|This is the game we played in my group.|
Well, apparently, they take the group's "18 and over" policy very literally. As in, the group members seem to have just turned 18, like, yesterday. Some are even still in high school!
So now I have another decision. Do I stay in the group, or not?
The group is meant for adults of all ages, not specifically very young adults. It just happens that the people who seem to find out about the group are those who were part of the center's group for teenagers... they "graduate" to this group when they turn 18.
I know I'm overly sensitive about the age part, because I look very young and seem to act very young sometimes too. It doesn't bother me horribly to be mistaken for a teenager. What bothers me is when I'm forced to say how old I am, and people go, "WHAT? You're how old? Are you serious? Oh my God! Oh, wow! I had no idea!" It is embarrassing, hurts my feelings, and makes me feel like a freak. I'm also very sensitive about being treated like a child a lot, because of my disability.
But the truth is, I am in the same boat as many of these 18-year-olds. I need help with life skills, overcoming my shyness, and moving forward in my life.
I try to think of it like this: If I signed up for a college class, and saw that most of the other students were about 18, would I drop the class? Or would I stay in order to get the same knowledge and experience that they are getting?
Yesterday we played Apples To Apples, as an ice-breaker since there were also several other new people in the group that week. Apples To Apples! I love that game! But I rarely have anyone to play it with.

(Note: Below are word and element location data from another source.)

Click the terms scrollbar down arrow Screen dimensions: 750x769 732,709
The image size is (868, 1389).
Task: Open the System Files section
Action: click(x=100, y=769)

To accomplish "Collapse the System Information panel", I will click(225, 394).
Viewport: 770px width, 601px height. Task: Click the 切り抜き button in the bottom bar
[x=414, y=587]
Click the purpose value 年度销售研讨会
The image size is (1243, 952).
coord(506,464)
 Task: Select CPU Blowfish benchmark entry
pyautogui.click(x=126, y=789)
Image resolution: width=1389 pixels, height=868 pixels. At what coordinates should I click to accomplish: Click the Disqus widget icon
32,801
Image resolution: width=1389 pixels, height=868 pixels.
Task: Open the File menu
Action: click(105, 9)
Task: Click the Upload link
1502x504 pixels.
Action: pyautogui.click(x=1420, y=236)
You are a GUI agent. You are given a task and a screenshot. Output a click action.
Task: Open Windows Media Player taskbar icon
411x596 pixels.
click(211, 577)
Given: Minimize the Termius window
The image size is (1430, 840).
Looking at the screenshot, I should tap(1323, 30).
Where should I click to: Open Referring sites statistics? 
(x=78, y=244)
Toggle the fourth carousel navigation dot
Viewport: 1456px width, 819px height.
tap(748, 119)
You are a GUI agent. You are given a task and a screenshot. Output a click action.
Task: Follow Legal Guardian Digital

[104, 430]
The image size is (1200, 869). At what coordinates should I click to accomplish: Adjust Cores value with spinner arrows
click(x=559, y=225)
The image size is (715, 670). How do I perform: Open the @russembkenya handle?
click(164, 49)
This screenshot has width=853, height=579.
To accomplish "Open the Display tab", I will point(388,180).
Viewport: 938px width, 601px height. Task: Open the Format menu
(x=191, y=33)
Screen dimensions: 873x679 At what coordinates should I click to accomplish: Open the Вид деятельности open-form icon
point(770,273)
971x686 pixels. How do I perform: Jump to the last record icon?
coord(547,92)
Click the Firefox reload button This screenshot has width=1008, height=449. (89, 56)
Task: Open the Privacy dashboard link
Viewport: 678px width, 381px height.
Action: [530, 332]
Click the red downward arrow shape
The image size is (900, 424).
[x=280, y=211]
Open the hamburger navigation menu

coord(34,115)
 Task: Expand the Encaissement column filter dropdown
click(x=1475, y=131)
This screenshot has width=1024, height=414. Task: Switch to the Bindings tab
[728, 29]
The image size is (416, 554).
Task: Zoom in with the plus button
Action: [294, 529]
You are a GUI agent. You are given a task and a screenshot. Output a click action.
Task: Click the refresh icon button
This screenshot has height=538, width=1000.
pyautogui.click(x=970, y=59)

In other news, today was my first day at my long-term subbing job. I was supposed to be going on a field trip with them to a karate class, so I dressed in loose pants and a long-sleeved T-shirt. But at the last minute they switched me to a different class, because they felt that the sub that came for that class wouldn't be able to deal with the kids with special needs. I was disappointed at first, but I actually had a really good time in the class I was sent to! It was a first grade special ed class with only about six students in it. One of them was a little girl with autism who is almost completely nonverbal (she can sort of say a few words like "hi," "Bye," "Yes," "No," etc) and often has a difficult time... she starts crying loudly a lot in class and is unable to say why. I've met her a few times when I've helped out in that class for just an hour at a time, on my "floater" rotations. Last time I was there, she randomly came and stood in front of me, and I swung her gently back and forth. A lot of kids with autism love that because of the deep pressure and rocking feeling. This time, she seemed to remember me, and kept coming to hold my hand or to give me hugs, all day long. She was very sweet. I kind of wish I could be in that room again.
Anyways, we'll see what happens, with the group, with subbing, and with everything. Right? Right.